RECORDS SUPPLIED Block Start

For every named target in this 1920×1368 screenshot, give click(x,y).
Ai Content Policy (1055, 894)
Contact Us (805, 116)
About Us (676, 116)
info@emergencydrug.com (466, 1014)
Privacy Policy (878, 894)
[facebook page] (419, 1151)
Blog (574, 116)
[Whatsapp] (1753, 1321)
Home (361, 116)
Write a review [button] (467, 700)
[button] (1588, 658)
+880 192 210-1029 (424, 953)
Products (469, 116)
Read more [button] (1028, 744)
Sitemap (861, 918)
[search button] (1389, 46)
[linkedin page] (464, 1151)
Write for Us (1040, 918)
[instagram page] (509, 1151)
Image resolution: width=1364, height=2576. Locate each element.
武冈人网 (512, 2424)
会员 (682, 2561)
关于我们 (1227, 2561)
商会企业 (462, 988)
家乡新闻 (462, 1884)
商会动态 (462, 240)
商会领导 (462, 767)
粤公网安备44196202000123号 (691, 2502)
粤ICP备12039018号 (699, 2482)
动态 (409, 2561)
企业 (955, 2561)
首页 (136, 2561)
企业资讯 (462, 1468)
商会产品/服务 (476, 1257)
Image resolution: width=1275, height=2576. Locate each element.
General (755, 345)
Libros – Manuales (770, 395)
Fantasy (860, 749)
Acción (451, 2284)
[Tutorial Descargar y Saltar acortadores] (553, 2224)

RECORDS SUPPLIED Block End

WHAT IS REQUIRED: Work out how many lines in the entries contain the string "element", then reply with that number and nothing more.

RESPONSE TO THIS EXERCISE: 2